November 16, 2015
/ by Erin Feldman
Finding influencers may be time-consuming, but it isn’t hard to spot them. Follow along on Twitter or Instagram for any amount of time, and they rapidly rise to the surface. But which ones are right for your influencer marketing program?
The answer is partially found in doing the research. You look for people who are relevant to your brand and industry; pay attention to their reach; and establish that they have an actual, engaged audience.
The task, however, is not yet finished. You now have a list of potential candidates with a lot of data surrounding them. The information is helpful—critical, really—but it doesn’t help with prioritizing which influencers to reach out to first. To get to that point, you have to do some data mining and analysis.

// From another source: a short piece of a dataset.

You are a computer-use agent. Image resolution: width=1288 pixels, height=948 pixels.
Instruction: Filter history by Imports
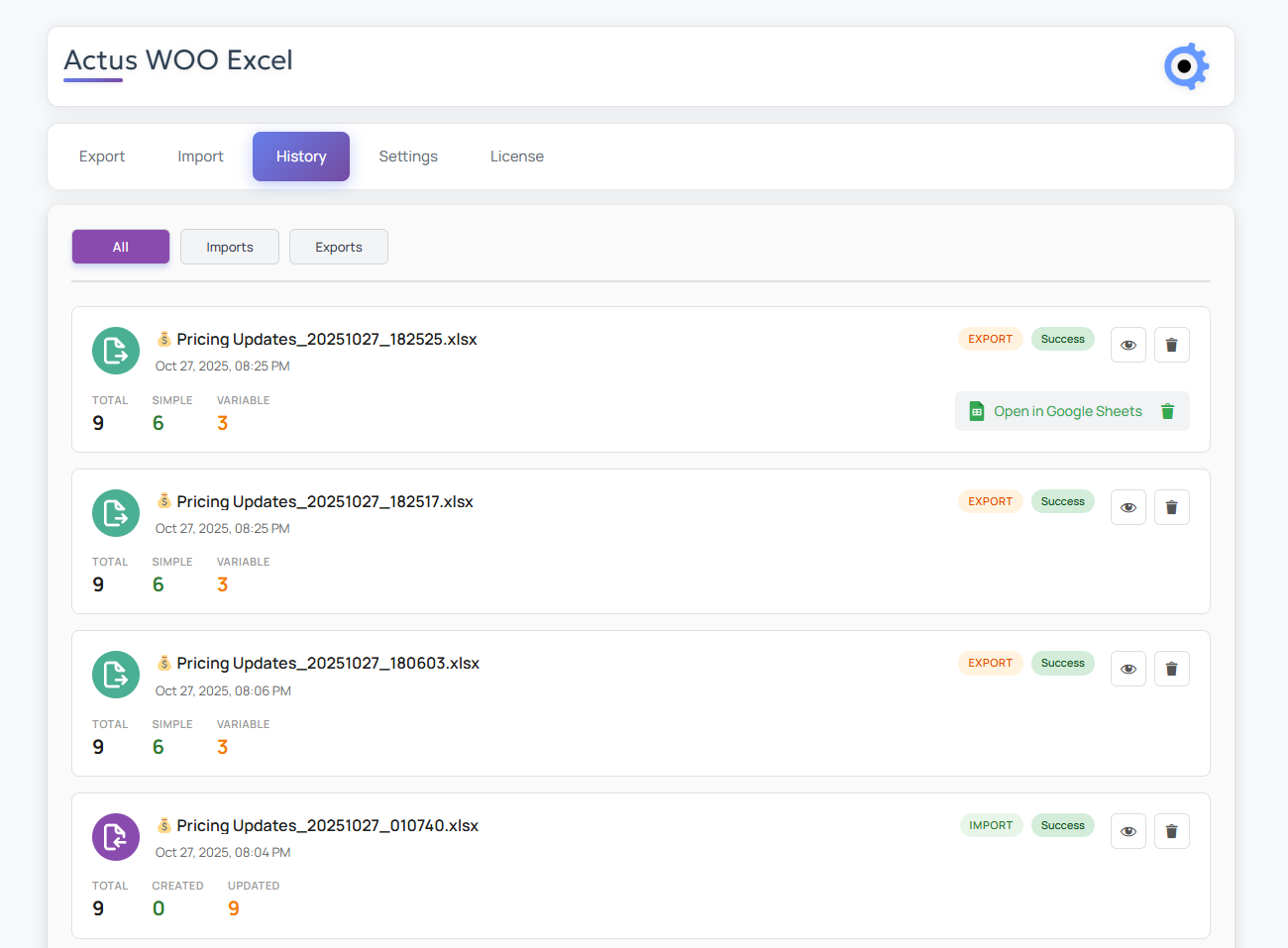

Collecting data would take forever if you were to do it manually. Don’t do it. Instead use tools and technology like Cision’s social media listening software to your advantage. Let it do the heavy lifting. You’ll still have plenty of work to do once it’s done its job.
Organization is going to be your best friend when it comes to data. Use a spreadsheet or other tool to collect the numbers and any qualitative data.
Let the numbers speak to you. Become a “numbers whisperer.” The data has a story to tell if you have the ears to listen to it.
Look for trends and patterns. Does one influencer rise above the rest when it comes to certain topics? What about seasonality? Are some influencers more “influential” during a specific time period? Do they crest when at an event like IBM Insight 2015 or CES?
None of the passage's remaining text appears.